Start of DOCUMENT SEGMENT

Re: [PATCH RESEND] sched/nohz: Add HRTICK_BW for using cfs bandwidth with nohz_full

From: Phil Auld
Date: Thu May 18 2023 - 18:02:16 EST


On Thu, May 18, 2023 at 02:29:04PM -0700 Benjamin Segall wrote:
> Phil Auld <pauld@xxxxxxxxxx> writes:
>
> > CFS bandwidth limits and NOHZ full don't play well together. Tasks
> > can easily run well past their quotas before a remote tick does
> > accounting. This leads to long, multi-period stalls before such
> > tasks can run again. Use the hrtick mechanism to set a sched
> > tick to fire at remaining_runtime in the future if we are on
> > a nohz full cpu, if the task has quota and if we are likely to
> > disable the tick (nr_running == 1). This allows for bandwidth
> > accounting before tasks go too far over quota.
> >
> > A number of container workloads use a dynamic number of real
> > nohz tasks but also have other work that is limited which ends
> > up running on the "spare" nohz cpus. This is an artifact of
> > having to specify nohz_full cpus at boot. Adding this hrtick
> > resolves the issue of long stalls on these tasks.
> >
> > Add the sched_feat HRTICK_BW off by default to allow users to
> > enable this only when needed.
> >
> > Signed-off-by: Phil Auld <pauld@xxxxxxxxxx>
> > Suggested-by: Juri Lelli <jlelli@xxxxxxxxxx>
> > Cc: Ingo Molnar <mingo@xxxxxxxxxx>
> > Cc: Peter Zijlstra <peterz@xxxxxxxxxxxxx>
> > Cc: Vincent Guittot <vincent.guittot@xxxxxxxxxx>
> > Cc: Juri Lelli <juri.lelli@xxxxxxxxxx>
> > Cc: Dietmar Eggemann <dietmar.eggemann@xxxxxxx>
> > Cc: Valentin Schneider <vschneid@xxxxxxxxxx>
> > Cc: Ben Segall <bsegall@xxxxxxxxxx>
> > ---
> >
> > Resend with LKML address instead of rh list...
> >
> > kernel/sched/core.c | 2 +-
> > kernel/sched/fair.c | 20 ++++++++++++++++++++
> > kernel/sched/features.h | 1 +
> > kernel/sched/sched.h | 12 ++++++++++++
> > 4 files changed, 34 insertions(+), 1 deletion(-)
> >
> > diff --git a/kernel/sched/core.c b/kernel/sched/core.c
> > index a68d1276bab0..76425c377245 100644
> > --- a/kernel/sched/core.c
> > +++ b/kernel/sched/core.c
> > @@ -6562,7 +6562,7 @@ static void __sched notrace __schedule(unsigned int sched_mode)
> >
> > schedule_debug(prev, !!sched_mode);
> >
> > - if (sched_feat(HRTICK) || sched_feat(HRTICK_DL))
> > + if (sched_feat(HRTICK) || sched_feat(HRTICK_DL) || sched_feat(HRTICK_BW))
> > hrtick_clear(rq);
> >
> > local_irq_disable();
> > diff --git a/kernel/sched/fair.c b/kernel/sched/fair.c
> > index 373ff5f55884..0dd1f6a874bc 100644
> > --- a/kernel/sched/fair.c
> > +++ b/kernel/sched/fair.c
> > @@ -5309,6 +5309,22 @@ static int assign_cfs_rq_runtime(struct cfs_rq *cfs_rq)

End of DOCUMENT SEGMENT

WHAT THIS EXERCISE ASKS –
(1) According to the patch email, how is the HRTICK_BW sched_feat set by default?
(2) Copy the patch email word for word from "On Thu, May" to "far over quota.".
The rows have no connection to the patch email.

Start of LISTING

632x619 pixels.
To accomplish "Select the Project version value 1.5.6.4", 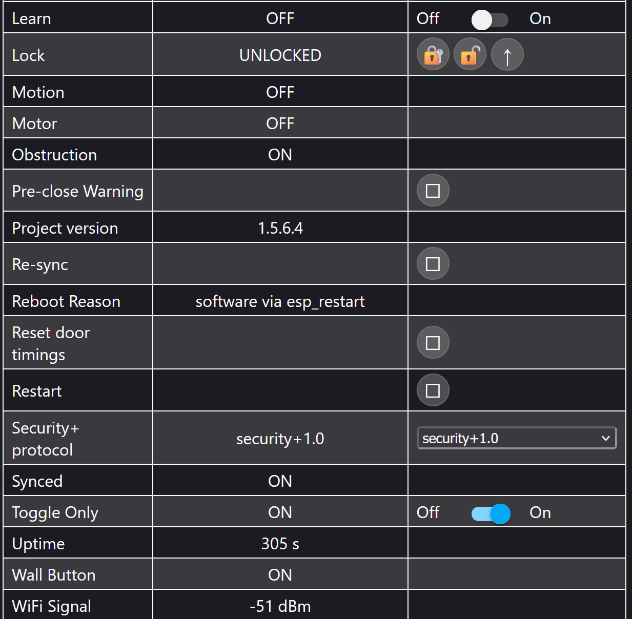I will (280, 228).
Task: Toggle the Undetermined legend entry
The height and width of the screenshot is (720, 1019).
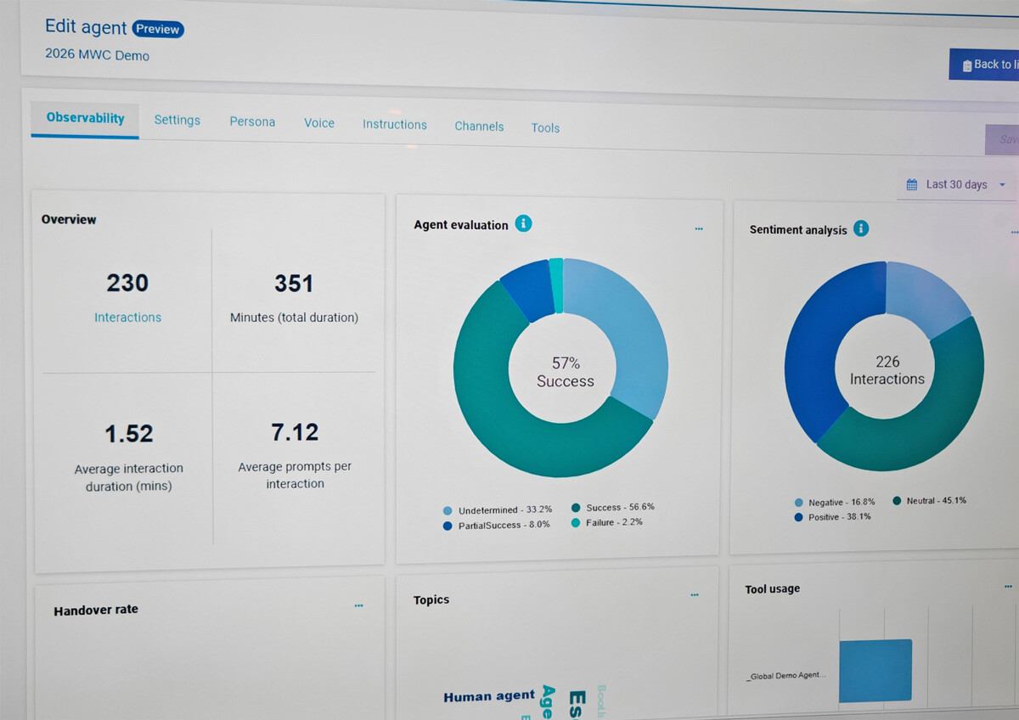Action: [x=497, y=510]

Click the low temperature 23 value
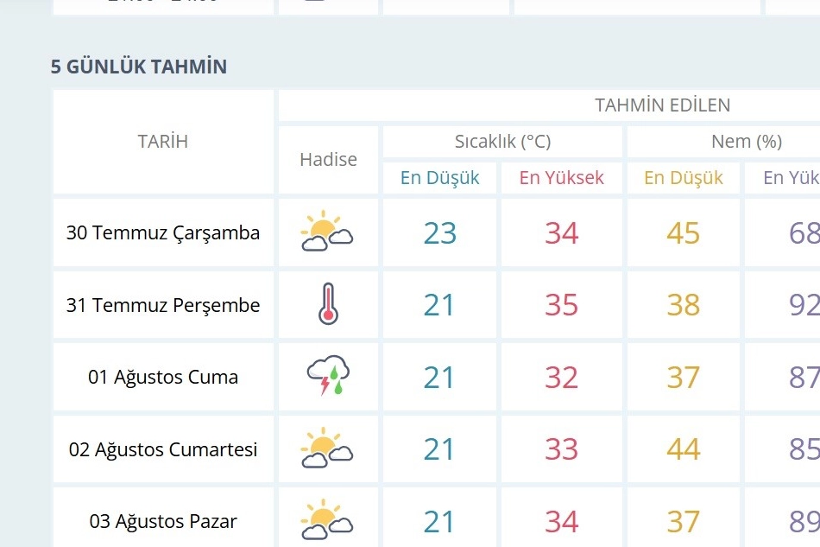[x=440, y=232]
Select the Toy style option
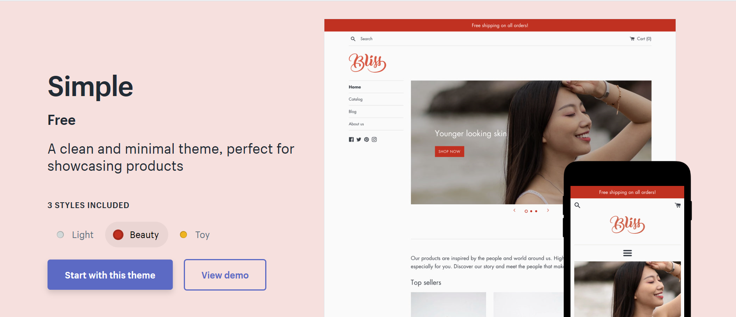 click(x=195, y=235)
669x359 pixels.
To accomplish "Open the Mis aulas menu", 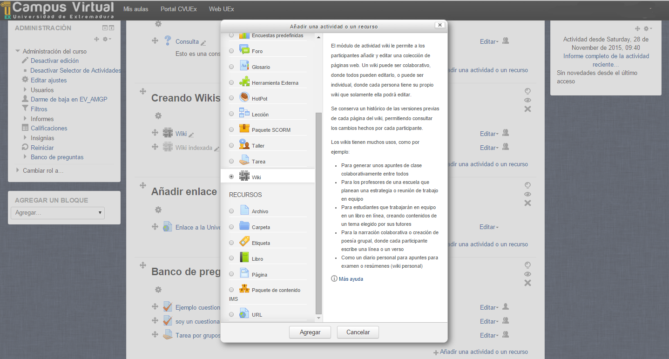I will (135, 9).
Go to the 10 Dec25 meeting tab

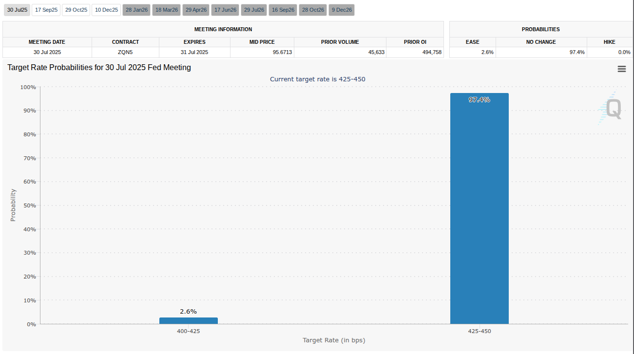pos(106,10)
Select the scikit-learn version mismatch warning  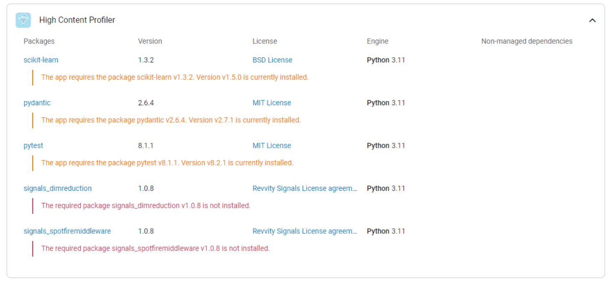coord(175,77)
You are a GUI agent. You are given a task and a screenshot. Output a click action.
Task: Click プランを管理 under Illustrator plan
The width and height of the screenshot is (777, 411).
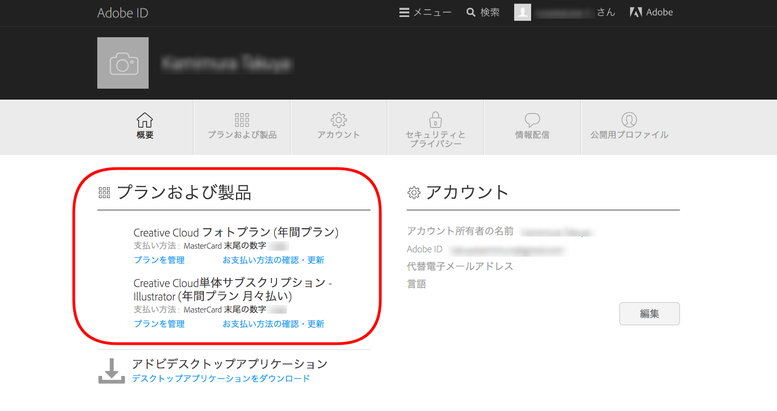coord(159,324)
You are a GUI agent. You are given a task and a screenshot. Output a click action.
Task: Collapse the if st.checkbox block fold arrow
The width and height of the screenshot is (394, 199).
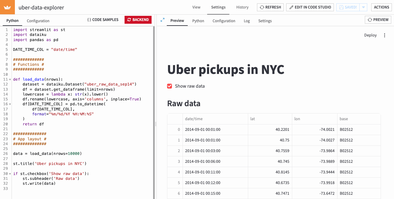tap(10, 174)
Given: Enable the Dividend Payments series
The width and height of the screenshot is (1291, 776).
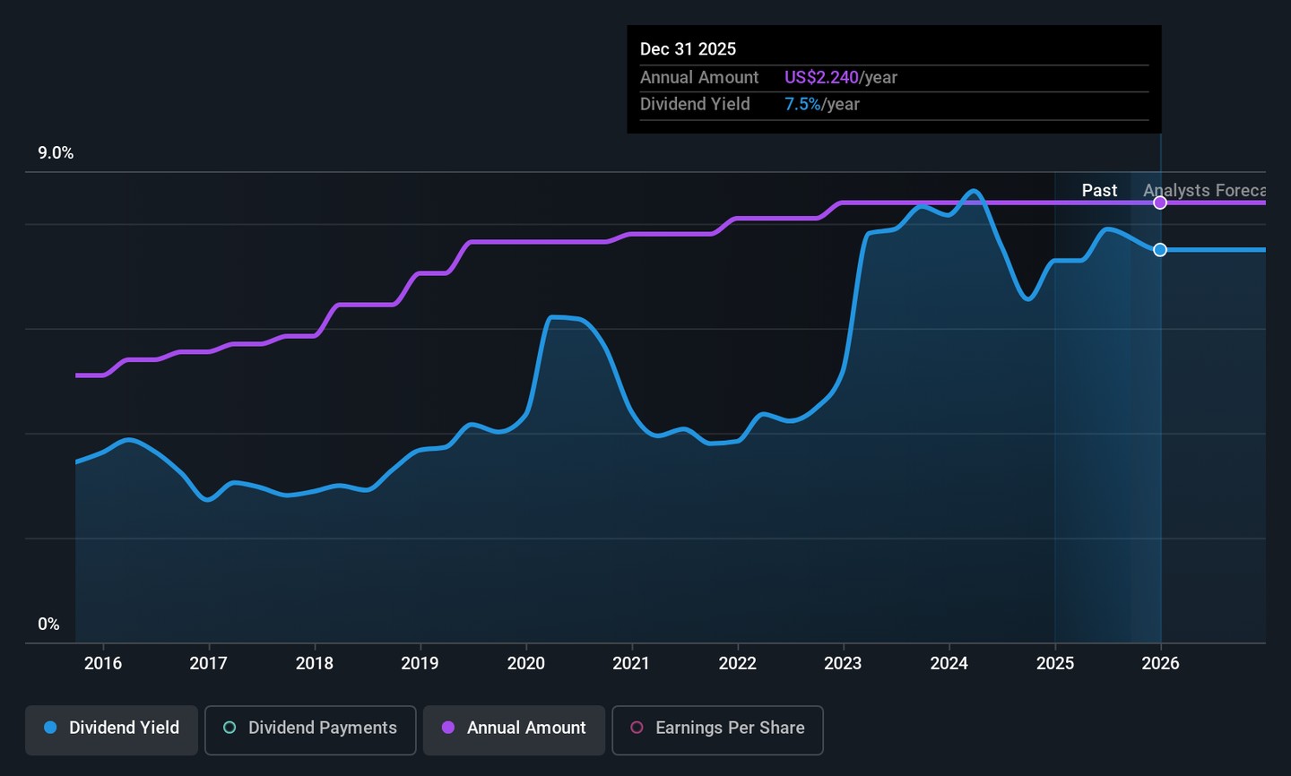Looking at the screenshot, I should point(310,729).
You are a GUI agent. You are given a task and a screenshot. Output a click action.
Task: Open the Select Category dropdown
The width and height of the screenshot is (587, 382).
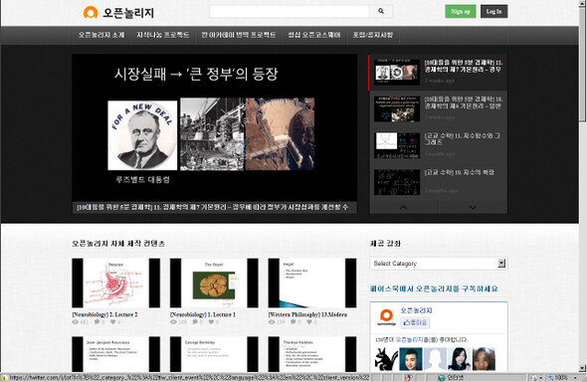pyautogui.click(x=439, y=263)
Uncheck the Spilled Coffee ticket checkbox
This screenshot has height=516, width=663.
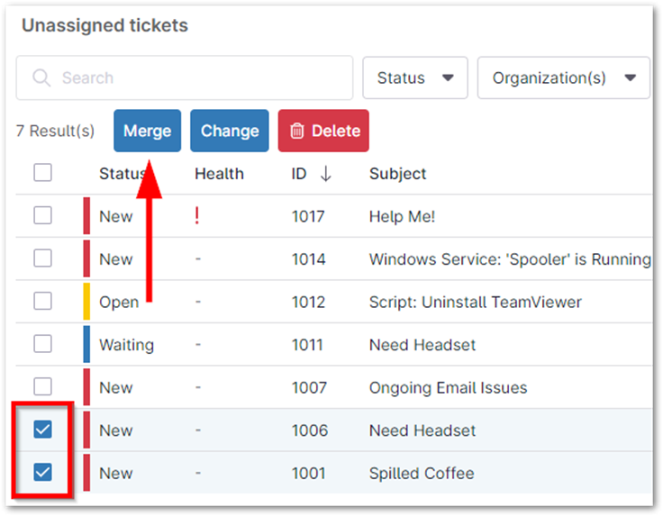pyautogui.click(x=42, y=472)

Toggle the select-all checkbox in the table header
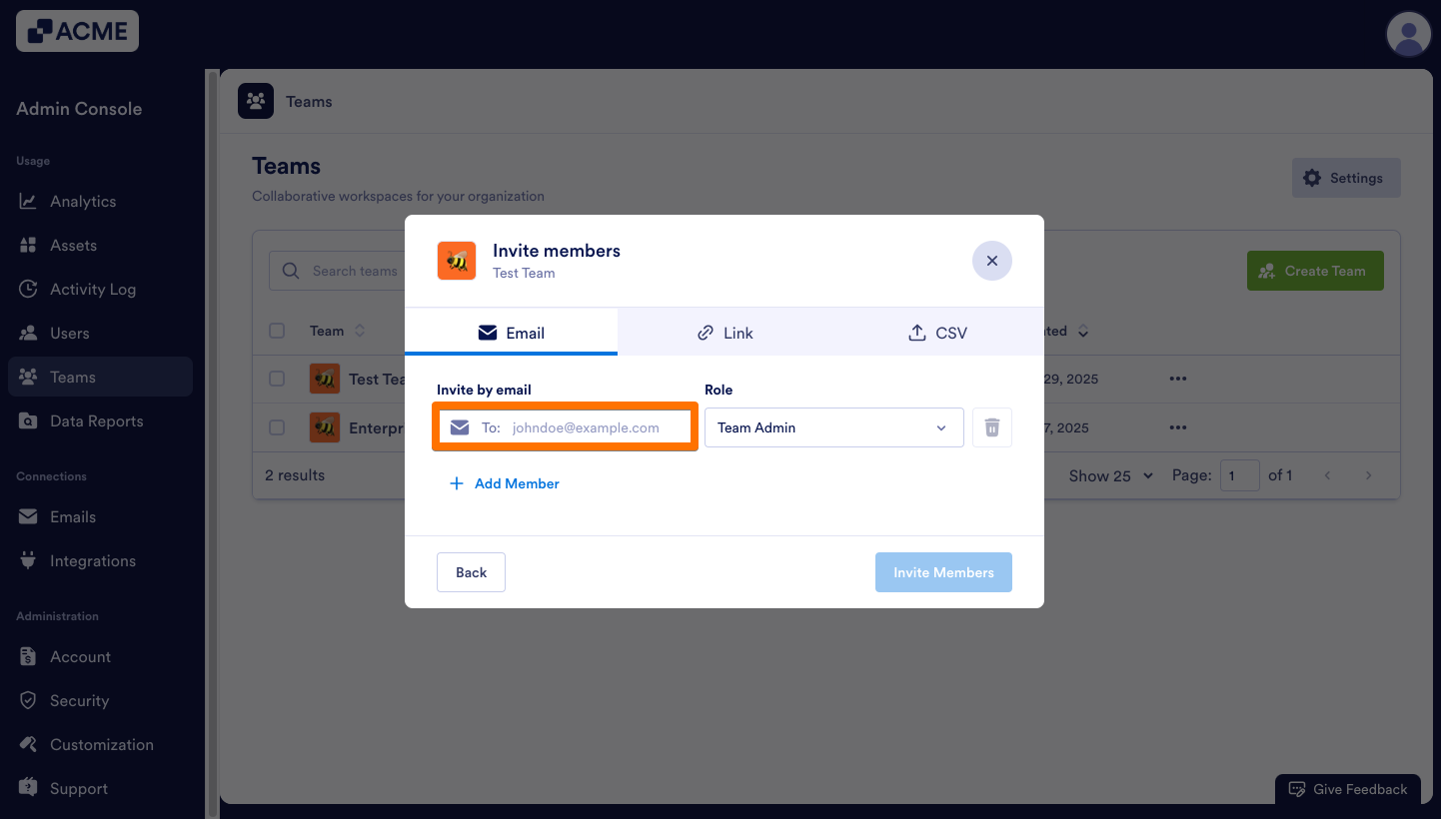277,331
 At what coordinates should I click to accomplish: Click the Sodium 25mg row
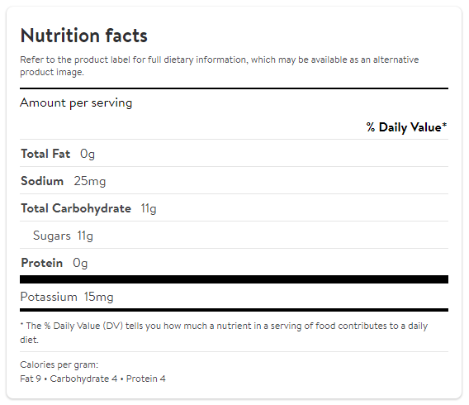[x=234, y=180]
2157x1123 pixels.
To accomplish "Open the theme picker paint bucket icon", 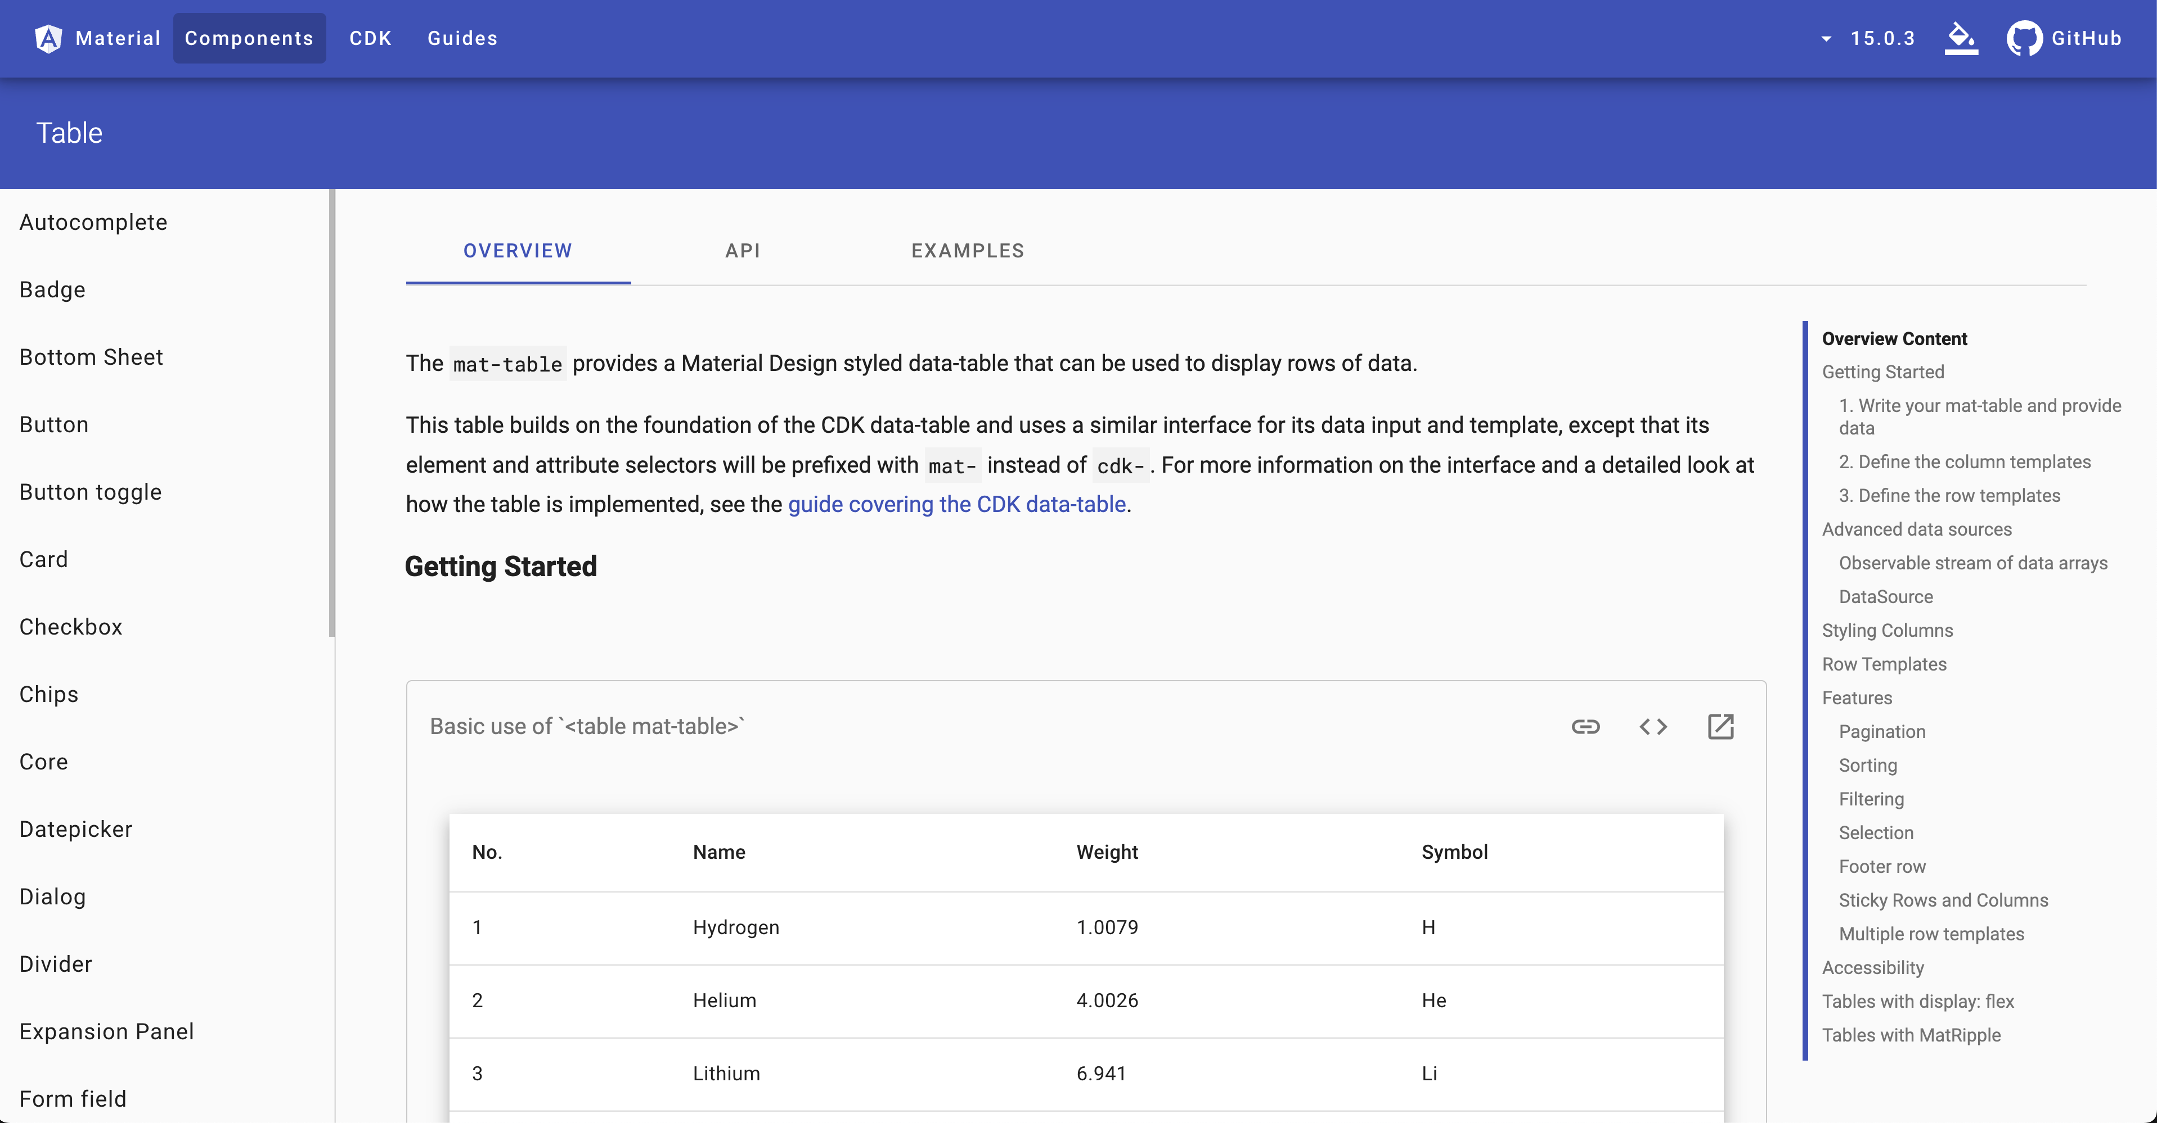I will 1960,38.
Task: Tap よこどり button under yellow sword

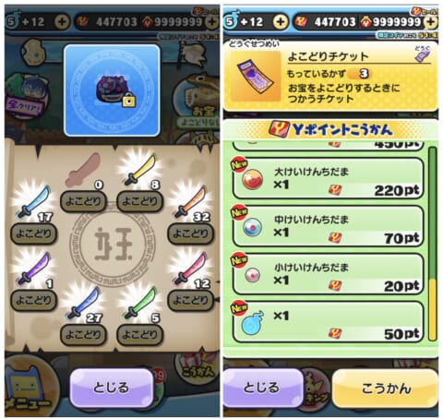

End of LISTING

ANSWERS IN ORDER –
(1) It is off by default.

(2)
On Thu, May 18, 2023 at 02:29:04PM -0700 Benjamin Segall wrote:
> Phil Auld <pauld@xxxxxxxxxx> writes:
>
> > CFS bandwidth limits and NOHZ full don't play well together. Tasks
> > can easily run well past their quotas before a remote tick does
> > accounting. This leads to long, multi-period stalls before such
> > tasks can run again. Use the hrtick mechanism to set a sched
> > tick to fire at remaining_runtime in the future if we are on
> > a nohz full cpu, if the task has quota and if we are likely to
> > disable the tick (nr_running == 1). This allows for bandwidth
> > accounting before tasks go too far over quota.